__PASSAGE__:
::::::::

Choosing the right career path – generalist or specialist?

Posted by Amanda Whiteford

You began your career, as most of us do, being hired as a professional trainee and have spent several years developing your expertise, gaining a professional qualification along the way. Now you are at a crossroads. Do you continue on this specialist path or divert into a generalist management role? Consider the following points before taking action.

What is a specialist? Successful people following a specialist career path will have a deep knowledge and understanding of a particular area of expertise, provide thought leadership and insight for their colleagues and are well respected internally for their knowledge. They are likely to be known within their professional body/industry as an expert, or aspire to this, able to explain detailed technical information with ease to non-specialists adjusting their style of delivery to their audience. They will also be interested in developing their commercial awareness – understanding how their expertise/profession can support and improve the business either by reducing risk, improving processes or production. They are likely to enjoy being involved in projects and initiatives that require specialist/technical input, perhaps piloting new processes or products.

::::::::

__EXPLORE THE MATERIAL__:
1. Answer these questions about the career-path post, using only what it states.
(a) How does the post say most people begin their careers?
(b) What does the post say the reader gained while developing their expertise?
(c) By what means can a specialist's expertise support and improve the business?
2. Write the next part of the career-path post, starting after its final sentence.
The material that comes after this has no part in this work.

__DATA EXCERPTS__:
::::::::

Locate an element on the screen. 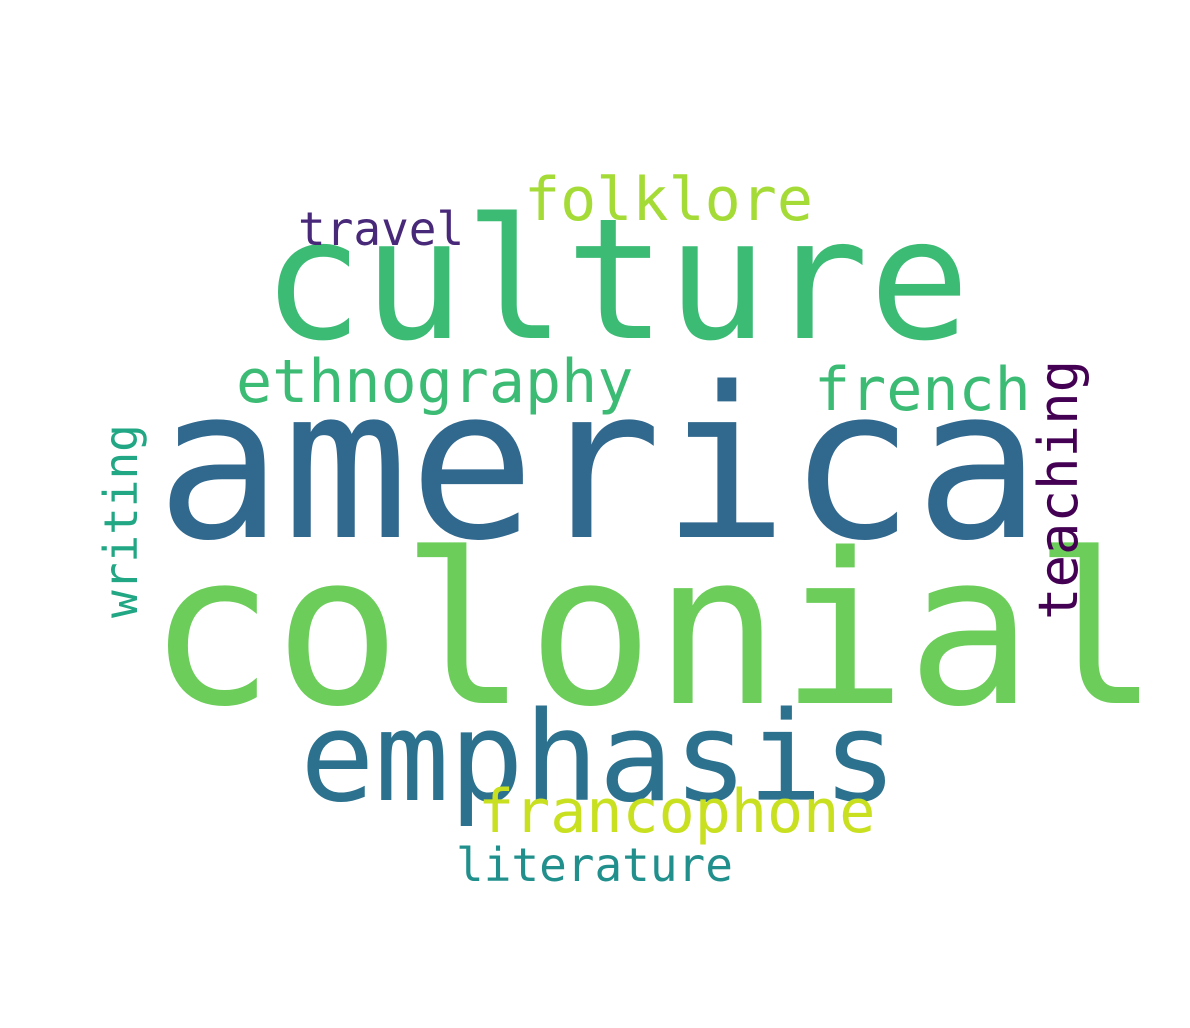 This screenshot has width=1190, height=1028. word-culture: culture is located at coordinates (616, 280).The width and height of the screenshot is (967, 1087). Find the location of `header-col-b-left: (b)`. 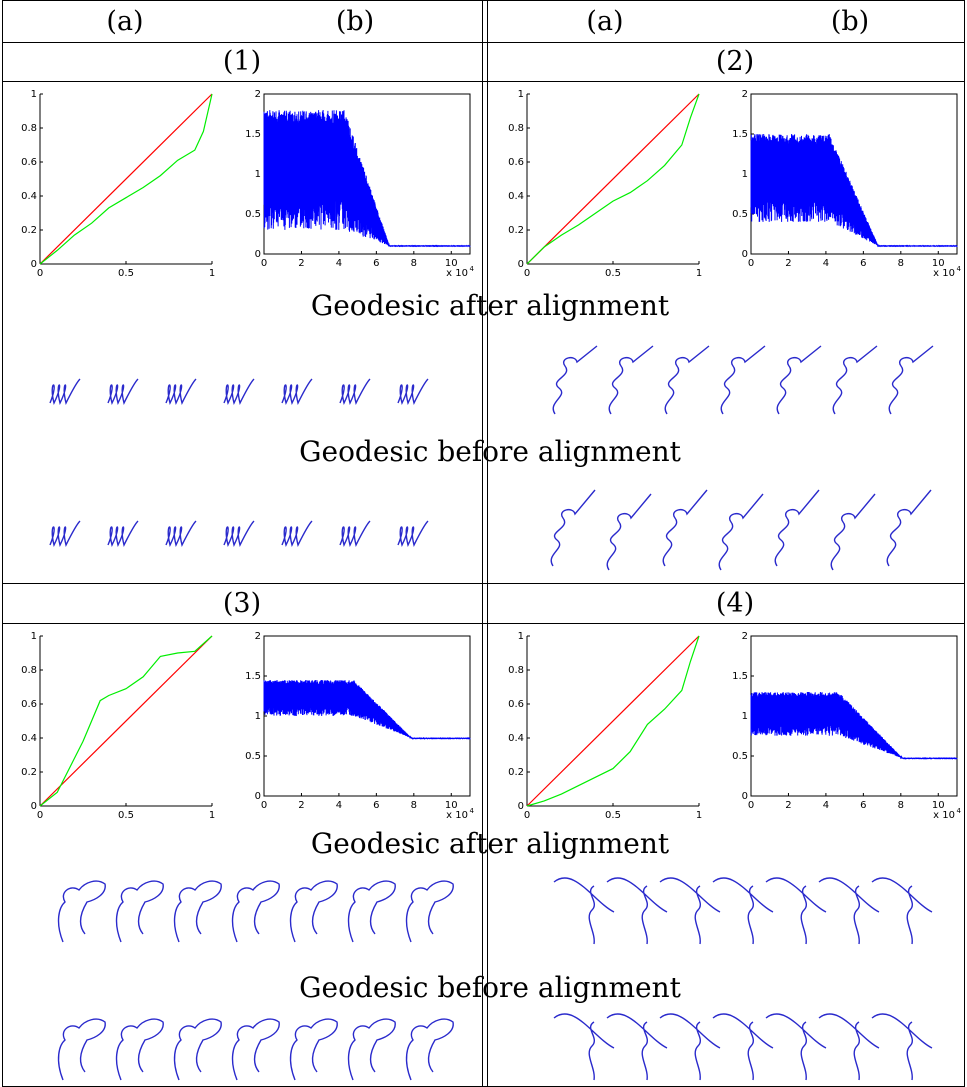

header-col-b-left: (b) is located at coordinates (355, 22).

::::::::

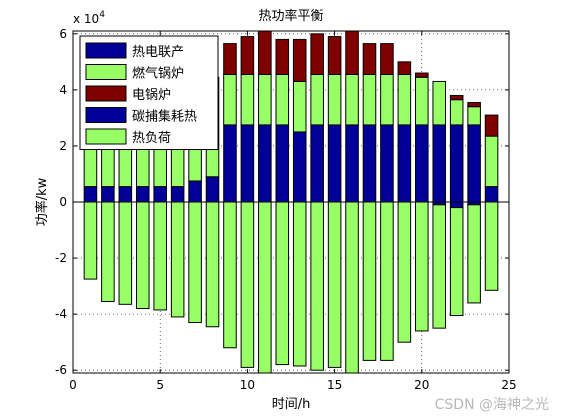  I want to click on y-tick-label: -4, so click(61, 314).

::::::::

__ANSWERS FOR THE EXERCISE__:
1.
(a) By being hired as a professional trainee.
(b) A professional qualification.
(c) By reducing risk, improving processes or production.

2.
Successful generalists enjoy building teams of people, whether within one function or as multi-disciplinary project teams, to deliver corporate goals underpinning strategic plans. Later they will enjoy developing strategy as well as implementing it. They are likely to have built extensive internal and external networks which they can tap into when projects or initiatives need support, when they want to influence strategy or direction of a division or organisation and which alerts them to changing business and political conditions. Driving the business forward, as a whole, will be energising and motivational for them.

Which of these paragraphs resonates with you more as you contemplate your career journey and direction?

Now, consider your key strengths – what are they? Jot them down. Do they energise you? Are they abilities that come easily to you and mark you out from the crowd? It’s easy to under-rate our innate abilities because they come easily but these are the differentiators that will really accelerate our careers. Which area – specialist or generalist – do your innate abilities resonate more with?

What really motivates you right now? Do you enjoy being a subject matter expert, keeping close to new developments in your field, being a thought leader, trialling new ways of extending and developing your field of expertise? Do you enjoy working alongside like-minded people with whom you can share your thoughts and develop new models or ways of working? Do you enjoy sharing your experiences at industry forums and networks?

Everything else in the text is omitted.